### The data ###

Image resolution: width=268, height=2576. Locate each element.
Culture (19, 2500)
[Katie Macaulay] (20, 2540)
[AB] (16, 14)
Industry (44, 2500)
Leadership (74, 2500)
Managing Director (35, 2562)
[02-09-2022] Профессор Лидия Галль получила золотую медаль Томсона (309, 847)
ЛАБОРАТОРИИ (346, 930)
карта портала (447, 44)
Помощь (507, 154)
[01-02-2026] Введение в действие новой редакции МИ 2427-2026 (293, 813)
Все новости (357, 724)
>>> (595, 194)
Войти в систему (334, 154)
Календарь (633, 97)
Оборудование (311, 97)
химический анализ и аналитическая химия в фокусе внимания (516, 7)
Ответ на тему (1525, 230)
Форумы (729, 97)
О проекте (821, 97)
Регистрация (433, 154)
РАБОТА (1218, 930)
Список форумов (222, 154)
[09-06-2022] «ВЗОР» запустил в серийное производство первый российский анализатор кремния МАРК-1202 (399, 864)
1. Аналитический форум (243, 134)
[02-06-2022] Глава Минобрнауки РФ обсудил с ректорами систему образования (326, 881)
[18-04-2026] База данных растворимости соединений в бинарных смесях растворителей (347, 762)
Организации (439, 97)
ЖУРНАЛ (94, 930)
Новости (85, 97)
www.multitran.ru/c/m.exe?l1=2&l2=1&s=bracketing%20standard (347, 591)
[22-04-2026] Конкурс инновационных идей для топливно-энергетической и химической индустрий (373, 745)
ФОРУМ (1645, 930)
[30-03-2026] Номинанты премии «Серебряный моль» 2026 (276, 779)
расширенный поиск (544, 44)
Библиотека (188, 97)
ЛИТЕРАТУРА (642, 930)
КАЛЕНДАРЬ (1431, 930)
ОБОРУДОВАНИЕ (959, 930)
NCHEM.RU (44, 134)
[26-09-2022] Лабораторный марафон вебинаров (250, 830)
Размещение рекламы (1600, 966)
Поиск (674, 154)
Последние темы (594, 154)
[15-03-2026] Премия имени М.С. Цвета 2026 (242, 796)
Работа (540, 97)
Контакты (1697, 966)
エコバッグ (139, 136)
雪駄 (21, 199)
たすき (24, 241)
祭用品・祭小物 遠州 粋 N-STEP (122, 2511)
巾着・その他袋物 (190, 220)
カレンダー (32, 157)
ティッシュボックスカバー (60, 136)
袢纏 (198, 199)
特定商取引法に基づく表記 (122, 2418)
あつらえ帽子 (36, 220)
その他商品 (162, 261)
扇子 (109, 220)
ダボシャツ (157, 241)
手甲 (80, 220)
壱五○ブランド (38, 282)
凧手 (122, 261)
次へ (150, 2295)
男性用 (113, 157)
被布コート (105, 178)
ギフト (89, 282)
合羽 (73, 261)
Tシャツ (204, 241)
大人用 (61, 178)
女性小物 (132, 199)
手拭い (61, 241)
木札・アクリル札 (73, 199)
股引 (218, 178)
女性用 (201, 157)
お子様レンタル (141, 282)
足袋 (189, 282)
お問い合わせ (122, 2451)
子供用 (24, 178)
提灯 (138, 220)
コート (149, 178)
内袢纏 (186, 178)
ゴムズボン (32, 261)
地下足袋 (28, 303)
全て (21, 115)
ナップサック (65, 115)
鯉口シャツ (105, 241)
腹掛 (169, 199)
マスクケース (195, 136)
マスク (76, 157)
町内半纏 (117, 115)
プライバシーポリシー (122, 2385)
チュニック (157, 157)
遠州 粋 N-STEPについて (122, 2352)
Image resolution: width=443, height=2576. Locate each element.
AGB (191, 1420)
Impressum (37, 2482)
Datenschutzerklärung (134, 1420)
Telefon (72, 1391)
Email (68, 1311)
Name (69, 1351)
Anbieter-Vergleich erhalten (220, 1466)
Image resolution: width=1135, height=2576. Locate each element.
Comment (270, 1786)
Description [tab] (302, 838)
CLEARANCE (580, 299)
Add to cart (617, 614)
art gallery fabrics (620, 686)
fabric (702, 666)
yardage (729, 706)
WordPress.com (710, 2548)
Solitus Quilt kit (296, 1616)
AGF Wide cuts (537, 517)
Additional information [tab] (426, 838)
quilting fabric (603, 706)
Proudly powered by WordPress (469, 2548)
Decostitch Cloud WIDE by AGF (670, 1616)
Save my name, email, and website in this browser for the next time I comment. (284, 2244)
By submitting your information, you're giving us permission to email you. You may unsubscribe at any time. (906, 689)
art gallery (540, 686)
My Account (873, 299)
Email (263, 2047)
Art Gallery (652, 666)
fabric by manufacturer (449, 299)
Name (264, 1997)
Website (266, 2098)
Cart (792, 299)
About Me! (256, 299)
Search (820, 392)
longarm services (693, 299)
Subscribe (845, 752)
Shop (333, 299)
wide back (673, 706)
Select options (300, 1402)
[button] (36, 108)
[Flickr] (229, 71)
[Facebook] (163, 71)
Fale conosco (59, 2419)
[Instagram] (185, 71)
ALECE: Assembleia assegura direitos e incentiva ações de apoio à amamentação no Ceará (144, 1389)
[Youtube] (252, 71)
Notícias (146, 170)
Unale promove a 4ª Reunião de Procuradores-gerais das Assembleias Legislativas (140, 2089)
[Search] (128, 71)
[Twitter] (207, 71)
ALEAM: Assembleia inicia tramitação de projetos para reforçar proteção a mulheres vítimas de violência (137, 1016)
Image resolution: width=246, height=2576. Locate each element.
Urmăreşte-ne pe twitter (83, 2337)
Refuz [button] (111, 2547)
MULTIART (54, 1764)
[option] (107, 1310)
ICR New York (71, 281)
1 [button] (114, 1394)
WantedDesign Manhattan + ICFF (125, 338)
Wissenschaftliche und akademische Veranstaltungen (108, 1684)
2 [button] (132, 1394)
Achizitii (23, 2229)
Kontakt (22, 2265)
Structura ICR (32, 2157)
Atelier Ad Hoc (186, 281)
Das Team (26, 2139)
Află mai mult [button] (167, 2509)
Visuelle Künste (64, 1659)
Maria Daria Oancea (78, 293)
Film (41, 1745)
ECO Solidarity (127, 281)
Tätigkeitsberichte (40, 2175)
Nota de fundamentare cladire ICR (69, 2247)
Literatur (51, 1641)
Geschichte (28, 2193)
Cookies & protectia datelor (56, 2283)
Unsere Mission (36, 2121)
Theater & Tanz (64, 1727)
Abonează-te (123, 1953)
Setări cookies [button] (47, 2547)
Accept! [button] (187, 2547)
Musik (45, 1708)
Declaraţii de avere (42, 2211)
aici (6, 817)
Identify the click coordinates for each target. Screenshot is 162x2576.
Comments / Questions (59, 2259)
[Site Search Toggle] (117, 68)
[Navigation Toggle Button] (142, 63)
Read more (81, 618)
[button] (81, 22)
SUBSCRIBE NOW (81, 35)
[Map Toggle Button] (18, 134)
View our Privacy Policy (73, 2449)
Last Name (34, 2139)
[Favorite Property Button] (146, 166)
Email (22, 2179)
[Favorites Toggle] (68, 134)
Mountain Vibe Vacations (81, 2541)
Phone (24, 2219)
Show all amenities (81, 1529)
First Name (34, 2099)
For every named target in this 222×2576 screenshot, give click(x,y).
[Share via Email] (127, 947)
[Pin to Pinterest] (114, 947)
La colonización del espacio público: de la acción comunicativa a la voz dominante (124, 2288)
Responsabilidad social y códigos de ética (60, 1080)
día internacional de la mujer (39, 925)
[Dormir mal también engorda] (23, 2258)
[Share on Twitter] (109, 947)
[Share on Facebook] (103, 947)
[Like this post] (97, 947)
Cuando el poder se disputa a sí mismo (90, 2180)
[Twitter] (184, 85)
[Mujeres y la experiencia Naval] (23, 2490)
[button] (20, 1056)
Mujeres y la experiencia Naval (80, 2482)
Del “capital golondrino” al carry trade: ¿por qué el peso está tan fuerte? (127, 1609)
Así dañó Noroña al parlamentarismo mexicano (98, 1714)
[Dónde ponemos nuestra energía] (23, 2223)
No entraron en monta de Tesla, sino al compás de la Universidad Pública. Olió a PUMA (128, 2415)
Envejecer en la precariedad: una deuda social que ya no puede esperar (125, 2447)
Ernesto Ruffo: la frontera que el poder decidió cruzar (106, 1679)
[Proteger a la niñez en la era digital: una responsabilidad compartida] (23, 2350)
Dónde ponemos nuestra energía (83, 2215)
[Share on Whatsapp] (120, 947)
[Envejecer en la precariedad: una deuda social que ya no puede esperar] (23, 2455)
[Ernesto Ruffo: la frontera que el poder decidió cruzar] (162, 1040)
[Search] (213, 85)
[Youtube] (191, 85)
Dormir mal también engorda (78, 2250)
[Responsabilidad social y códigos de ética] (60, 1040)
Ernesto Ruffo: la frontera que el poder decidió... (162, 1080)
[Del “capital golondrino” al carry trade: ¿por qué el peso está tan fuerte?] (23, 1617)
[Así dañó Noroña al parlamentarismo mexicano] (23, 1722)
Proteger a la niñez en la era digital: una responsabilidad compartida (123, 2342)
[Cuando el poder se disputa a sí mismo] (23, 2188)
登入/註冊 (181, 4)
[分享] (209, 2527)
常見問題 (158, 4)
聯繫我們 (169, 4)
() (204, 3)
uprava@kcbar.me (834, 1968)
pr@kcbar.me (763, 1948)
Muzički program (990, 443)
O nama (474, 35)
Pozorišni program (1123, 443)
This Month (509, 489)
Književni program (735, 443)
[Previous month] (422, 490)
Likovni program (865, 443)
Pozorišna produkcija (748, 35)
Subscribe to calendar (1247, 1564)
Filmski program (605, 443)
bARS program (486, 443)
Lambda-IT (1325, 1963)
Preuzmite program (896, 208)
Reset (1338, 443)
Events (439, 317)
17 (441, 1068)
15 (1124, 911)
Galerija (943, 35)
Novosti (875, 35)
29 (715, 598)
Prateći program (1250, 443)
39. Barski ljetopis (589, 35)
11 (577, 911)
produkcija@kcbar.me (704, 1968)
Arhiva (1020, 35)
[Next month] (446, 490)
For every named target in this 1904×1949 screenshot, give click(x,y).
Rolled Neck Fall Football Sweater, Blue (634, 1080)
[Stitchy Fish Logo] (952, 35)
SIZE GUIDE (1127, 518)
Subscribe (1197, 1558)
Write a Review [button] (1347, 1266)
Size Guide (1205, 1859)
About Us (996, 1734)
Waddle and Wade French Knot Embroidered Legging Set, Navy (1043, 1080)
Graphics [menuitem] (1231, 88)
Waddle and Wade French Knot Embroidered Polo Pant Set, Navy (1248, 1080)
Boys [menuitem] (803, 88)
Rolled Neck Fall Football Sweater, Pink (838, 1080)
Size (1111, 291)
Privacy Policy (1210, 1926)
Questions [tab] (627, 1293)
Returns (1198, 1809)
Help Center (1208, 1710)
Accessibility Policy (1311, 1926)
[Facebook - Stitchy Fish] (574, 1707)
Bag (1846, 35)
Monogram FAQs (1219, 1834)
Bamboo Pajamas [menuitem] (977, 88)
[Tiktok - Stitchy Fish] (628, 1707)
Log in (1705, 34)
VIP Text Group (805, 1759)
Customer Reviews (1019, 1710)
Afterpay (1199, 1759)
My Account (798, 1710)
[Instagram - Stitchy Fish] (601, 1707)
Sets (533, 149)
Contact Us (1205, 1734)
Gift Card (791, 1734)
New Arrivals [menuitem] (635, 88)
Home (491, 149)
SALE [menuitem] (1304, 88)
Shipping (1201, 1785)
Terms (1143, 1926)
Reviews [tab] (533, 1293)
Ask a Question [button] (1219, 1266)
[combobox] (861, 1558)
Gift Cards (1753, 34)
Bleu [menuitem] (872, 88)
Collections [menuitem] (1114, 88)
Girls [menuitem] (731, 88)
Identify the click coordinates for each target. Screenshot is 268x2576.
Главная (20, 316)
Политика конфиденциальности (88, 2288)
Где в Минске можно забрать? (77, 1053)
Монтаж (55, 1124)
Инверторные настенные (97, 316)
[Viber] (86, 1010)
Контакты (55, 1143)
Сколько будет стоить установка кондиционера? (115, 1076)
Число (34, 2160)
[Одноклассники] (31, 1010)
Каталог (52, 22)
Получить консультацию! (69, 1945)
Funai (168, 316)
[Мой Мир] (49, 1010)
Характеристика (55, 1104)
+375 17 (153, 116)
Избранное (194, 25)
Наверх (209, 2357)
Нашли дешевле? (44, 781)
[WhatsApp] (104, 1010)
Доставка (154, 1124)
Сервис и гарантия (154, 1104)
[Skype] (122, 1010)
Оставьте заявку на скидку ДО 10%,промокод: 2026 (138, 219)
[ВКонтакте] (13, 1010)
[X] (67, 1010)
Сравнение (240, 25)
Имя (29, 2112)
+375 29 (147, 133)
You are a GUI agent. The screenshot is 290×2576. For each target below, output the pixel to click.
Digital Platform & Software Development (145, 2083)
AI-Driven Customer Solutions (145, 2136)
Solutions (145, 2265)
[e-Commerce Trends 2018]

###

Try it:
Could you set down, exactly as written, the lines above between the one holding "[Мой Мир] (49, 1010)" and the one holding "29 (147, 133)", inclusive, and nothing more?

Answer space:
[Мой Мир] (49, 1010)
Характеристика (55, 1104)
+375 17 (153, 116)
Избранное (194, 25)
Наверх (209, 2357)
Нашли дешевле? (44, 781)
[WhatsApp] (104, 1010)
Доставка (154, 1124)
Сервис и гарантия (154, 1104)
[Skype] (122, 1010)
Оставьте заявку на скидку ДО 10%,промокод: 2026 (138, 219)
[ВКонтакте] (13, 1010)
[X] (67, 1010)
Сравнение (240, 25)
Имя (29, 2112)
+375 29 (147, 133)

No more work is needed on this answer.